# Source material
----

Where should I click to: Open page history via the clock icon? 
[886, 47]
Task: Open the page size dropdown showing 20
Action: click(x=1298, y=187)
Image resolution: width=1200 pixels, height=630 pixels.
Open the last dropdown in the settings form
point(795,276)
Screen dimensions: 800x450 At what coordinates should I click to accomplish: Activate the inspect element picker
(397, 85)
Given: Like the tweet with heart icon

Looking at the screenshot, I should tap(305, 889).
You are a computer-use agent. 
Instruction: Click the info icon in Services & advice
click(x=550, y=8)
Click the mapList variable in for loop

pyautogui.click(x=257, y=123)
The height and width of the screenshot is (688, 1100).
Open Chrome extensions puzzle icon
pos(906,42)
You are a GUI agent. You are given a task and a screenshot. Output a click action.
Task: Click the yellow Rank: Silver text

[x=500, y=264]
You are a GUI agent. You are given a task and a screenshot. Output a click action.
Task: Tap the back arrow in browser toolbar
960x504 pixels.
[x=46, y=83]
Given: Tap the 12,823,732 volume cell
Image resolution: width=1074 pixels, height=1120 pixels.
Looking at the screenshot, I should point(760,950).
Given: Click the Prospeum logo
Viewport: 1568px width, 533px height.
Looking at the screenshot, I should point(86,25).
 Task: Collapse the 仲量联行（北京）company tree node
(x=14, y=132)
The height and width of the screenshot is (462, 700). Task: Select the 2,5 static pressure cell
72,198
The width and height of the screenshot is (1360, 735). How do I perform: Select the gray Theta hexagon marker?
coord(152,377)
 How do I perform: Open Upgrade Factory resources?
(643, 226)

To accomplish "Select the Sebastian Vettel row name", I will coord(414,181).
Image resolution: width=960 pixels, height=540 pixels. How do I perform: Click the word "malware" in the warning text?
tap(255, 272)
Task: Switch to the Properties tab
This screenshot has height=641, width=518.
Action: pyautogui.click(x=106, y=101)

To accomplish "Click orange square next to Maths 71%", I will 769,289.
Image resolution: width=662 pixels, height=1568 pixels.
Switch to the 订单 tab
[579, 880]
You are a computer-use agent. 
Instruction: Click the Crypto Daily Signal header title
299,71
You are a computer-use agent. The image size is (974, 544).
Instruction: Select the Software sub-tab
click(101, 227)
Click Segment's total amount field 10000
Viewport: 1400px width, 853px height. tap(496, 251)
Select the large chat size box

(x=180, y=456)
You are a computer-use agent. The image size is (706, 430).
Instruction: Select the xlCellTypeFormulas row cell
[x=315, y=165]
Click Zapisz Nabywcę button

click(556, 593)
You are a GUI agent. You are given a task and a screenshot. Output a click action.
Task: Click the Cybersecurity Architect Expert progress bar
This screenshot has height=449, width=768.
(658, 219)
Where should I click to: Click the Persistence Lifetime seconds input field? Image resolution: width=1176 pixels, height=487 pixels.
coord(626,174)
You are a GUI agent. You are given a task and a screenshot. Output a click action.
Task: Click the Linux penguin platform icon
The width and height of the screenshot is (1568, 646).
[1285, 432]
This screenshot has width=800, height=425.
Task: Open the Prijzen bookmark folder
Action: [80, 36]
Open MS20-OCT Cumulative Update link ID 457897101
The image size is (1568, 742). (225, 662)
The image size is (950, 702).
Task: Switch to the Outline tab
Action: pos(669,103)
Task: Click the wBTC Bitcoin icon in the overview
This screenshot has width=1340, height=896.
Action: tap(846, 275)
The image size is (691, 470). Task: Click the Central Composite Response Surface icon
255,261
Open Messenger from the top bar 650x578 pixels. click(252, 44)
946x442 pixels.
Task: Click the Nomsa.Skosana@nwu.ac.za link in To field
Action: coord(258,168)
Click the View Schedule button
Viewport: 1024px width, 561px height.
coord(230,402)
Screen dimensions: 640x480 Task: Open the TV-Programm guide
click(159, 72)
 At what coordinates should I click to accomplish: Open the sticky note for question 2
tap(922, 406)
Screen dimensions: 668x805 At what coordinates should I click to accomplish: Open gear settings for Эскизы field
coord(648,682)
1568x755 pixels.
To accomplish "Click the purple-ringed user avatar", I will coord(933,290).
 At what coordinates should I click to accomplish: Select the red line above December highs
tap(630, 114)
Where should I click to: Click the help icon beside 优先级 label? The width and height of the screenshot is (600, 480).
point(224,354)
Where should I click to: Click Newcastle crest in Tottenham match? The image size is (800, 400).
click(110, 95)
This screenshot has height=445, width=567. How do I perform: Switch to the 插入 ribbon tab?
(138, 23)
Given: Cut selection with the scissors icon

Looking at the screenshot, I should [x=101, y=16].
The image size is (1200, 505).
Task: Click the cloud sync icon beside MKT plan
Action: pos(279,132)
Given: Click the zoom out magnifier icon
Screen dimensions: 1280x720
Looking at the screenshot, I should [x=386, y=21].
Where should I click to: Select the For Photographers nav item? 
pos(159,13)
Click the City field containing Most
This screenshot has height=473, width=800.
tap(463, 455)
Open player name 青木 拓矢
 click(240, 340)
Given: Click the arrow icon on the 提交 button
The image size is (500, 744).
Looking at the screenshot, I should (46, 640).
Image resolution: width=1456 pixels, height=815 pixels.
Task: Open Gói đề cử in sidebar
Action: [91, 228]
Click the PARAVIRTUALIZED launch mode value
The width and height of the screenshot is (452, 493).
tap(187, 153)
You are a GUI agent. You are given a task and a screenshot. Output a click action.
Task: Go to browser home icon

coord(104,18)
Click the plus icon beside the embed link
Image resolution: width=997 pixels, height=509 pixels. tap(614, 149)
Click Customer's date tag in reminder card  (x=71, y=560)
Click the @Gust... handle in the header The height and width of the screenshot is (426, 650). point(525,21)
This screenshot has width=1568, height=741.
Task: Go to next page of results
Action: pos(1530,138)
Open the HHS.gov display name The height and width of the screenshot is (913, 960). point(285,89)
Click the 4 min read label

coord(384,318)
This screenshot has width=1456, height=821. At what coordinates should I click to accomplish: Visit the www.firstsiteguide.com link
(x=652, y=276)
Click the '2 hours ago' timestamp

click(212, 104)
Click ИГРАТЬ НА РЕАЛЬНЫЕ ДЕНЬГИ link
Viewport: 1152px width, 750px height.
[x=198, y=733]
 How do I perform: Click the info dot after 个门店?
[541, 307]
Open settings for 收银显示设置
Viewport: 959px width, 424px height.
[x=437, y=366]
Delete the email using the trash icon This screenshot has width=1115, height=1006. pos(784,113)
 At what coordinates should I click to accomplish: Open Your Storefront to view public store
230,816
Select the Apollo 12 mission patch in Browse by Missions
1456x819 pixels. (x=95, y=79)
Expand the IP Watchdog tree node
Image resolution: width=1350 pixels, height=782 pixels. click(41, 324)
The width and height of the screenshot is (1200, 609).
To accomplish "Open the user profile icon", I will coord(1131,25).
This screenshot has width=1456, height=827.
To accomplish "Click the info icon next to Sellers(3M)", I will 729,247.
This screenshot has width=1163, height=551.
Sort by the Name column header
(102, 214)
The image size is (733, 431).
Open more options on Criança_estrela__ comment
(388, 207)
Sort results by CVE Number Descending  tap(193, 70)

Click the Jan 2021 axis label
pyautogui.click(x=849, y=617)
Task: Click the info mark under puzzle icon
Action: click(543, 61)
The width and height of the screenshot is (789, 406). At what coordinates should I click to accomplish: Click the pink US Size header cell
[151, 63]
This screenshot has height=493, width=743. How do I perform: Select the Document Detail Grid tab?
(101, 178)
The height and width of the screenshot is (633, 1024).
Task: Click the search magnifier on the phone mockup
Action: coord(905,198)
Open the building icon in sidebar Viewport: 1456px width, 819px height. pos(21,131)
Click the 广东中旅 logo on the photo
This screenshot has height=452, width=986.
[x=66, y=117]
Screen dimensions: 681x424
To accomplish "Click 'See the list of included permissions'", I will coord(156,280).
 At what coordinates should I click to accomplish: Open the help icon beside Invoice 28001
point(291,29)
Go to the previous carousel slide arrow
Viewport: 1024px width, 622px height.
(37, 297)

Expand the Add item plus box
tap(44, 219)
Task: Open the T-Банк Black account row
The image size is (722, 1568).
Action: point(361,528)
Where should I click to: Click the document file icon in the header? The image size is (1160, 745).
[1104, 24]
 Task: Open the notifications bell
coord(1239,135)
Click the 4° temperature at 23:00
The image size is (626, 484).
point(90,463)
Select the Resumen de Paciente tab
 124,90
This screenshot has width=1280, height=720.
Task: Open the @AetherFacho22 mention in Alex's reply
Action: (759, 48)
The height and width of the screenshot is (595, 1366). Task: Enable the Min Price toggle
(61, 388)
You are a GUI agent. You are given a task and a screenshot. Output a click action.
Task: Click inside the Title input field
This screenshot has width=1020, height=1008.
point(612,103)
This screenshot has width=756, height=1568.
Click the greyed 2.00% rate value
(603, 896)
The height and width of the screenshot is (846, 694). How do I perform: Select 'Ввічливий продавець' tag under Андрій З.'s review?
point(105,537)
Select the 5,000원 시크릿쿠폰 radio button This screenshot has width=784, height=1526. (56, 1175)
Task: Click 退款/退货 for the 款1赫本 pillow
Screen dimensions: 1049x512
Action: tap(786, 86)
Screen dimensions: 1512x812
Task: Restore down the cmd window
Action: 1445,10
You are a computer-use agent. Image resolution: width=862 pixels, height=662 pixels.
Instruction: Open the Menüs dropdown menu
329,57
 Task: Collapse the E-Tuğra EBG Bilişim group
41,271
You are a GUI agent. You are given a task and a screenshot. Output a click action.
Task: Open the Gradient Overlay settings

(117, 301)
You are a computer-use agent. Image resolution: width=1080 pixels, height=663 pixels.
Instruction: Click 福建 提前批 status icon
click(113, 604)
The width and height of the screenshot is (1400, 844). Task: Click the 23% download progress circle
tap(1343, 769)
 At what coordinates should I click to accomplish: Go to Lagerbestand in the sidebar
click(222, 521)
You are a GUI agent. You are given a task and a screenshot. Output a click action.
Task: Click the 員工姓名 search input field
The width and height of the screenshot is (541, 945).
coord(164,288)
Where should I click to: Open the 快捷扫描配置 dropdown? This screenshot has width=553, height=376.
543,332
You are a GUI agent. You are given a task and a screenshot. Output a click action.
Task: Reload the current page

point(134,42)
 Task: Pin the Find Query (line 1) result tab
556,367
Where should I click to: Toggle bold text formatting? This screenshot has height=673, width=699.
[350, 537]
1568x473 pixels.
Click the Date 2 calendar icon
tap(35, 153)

----

# Exercise prompt
I need each line of the entries that holds the string "arrow" located and copied.

# Task solution
Task: Tap the back arrow in browser toolbar
Given: Click the arrow icon on the 提交 button
Go to the previous carousel slide arrow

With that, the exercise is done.